§ REQUIREMENT
Format the lines from the one containing "Solution (64, 7)" through the one containing "Disclaimers (312, 764)", inclusive, as a Markdown table with columns Row (a running number) and Line, leaving out any blank lines.

§ ENTRIES SHOWN
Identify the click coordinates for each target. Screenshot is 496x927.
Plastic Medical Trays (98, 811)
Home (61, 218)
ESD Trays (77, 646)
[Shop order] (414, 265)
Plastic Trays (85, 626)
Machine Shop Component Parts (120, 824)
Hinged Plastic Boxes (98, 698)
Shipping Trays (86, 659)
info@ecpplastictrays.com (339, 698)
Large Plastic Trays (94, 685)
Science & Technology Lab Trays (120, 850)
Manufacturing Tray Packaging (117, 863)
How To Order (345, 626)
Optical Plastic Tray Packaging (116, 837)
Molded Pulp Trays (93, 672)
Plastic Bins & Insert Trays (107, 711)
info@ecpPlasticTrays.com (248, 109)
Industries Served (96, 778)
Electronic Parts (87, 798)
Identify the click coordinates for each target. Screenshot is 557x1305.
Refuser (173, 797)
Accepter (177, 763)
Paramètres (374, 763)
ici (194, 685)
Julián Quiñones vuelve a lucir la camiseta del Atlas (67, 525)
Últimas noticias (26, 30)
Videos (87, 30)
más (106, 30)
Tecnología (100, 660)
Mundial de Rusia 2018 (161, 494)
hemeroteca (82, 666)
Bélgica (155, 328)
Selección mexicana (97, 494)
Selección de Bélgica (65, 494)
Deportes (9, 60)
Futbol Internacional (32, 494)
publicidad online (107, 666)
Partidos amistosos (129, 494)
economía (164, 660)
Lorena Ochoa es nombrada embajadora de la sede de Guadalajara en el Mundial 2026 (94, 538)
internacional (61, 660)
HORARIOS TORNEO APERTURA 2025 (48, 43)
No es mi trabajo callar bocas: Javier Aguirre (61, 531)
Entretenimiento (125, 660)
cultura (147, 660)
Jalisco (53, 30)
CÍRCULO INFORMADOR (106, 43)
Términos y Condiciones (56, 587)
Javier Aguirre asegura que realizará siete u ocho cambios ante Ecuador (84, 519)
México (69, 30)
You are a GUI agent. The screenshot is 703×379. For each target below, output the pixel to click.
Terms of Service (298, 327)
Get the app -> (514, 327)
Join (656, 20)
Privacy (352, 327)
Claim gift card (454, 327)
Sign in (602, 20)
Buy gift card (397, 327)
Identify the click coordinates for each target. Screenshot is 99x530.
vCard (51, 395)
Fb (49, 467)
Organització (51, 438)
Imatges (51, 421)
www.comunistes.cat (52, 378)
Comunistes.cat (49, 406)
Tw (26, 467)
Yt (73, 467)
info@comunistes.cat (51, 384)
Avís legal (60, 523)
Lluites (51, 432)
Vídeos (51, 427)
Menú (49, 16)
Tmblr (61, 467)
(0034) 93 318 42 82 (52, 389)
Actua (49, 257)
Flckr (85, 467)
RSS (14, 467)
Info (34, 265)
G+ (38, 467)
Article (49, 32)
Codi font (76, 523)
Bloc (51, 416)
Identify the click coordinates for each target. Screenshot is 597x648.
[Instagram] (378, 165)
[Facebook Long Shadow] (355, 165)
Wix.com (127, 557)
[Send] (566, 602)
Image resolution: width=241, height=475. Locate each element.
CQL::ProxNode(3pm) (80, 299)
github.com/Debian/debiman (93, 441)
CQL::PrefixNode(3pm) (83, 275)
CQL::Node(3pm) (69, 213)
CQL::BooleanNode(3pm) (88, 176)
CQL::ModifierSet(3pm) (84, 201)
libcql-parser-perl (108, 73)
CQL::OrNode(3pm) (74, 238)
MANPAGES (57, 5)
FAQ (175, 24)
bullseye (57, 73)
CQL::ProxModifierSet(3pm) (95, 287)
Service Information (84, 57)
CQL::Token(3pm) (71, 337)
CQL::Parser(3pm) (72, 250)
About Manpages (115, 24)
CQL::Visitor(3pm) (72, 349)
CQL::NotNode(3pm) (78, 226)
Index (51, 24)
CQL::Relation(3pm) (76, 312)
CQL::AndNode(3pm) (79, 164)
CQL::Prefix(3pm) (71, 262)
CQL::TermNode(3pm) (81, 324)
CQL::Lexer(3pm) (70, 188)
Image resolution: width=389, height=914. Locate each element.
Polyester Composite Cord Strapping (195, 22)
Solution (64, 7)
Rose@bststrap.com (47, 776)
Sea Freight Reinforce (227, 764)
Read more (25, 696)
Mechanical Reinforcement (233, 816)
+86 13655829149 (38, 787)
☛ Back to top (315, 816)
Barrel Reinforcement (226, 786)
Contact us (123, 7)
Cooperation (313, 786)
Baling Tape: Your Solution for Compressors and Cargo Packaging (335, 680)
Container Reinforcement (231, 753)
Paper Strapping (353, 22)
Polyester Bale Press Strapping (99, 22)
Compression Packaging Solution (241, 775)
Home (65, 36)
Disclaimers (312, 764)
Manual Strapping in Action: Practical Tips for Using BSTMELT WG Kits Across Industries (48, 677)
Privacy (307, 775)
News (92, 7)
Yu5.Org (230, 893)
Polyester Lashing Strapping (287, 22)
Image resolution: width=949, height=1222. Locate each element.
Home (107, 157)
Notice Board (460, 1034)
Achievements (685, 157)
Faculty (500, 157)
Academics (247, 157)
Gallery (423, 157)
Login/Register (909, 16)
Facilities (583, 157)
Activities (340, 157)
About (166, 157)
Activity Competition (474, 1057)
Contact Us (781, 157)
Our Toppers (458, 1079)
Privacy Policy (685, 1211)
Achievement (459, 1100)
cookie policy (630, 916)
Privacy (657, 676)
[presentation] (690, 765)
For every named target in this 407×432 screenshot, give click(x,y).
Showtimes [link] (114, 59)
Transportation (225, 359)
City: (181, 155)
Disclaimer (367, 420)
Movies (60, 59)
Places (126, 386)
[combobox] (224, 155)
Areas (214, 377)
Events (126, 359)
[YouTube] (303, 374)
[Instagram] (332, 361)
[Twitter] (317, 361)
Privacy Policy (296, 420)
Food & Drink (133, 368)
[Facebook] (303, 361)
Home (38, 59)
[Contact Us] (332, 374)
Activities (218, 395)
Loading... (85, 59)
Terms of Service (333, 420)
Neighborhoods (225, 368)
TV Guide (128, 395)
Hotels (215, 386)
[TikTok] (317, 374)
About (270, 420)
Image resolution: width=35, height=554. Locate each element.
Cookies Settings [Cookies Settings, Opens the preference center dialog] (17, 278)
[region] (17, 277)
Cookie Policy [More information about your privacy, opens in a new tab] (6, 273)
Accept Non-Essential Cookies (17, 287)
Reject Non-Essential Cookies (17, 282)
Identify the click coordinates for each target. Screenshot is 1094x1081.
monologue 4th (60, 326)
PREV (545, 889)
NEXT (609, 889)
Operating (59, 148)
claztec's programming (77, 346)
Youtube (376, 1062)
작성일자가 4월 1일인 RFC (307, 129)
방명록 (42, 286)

§ COMPLETE RESPONSE
| Row | Line |
|---|---|
| 1 | Solution (64, 7) |
| 2 | Rose@bststrap.com (47, 776) |
| 3 | Sea Freight Reinforce (227, 764) |
| 4 | Read more (25, 696) |
| 5 | Mechanical Reinforcement (233, 816) |
| 6 | +86 13655829149 (38, 787) |
| 7 | ☛ Back to top (315, 816) |
| 8 | Barrel Reinforcement (226, 786) |
| 9 | Contact us (123, 7) |
| 10 | Cooperation (313, 786) |
| 11 | Baling Tape: Your Solution for Compressors and Cargo Packaging (335, 680) |
| 12 | Container Reinforcement (231, 753) |
| 13 | Paper Strapping (353, 22) |
| 14 | Polyester Bale Press Strapping (99, 22) |
| 15 | Compression Packaging Solution (241, 775) |
| 16 | Home (65, 36) |
| 17 | Disclaimers (312, 764) |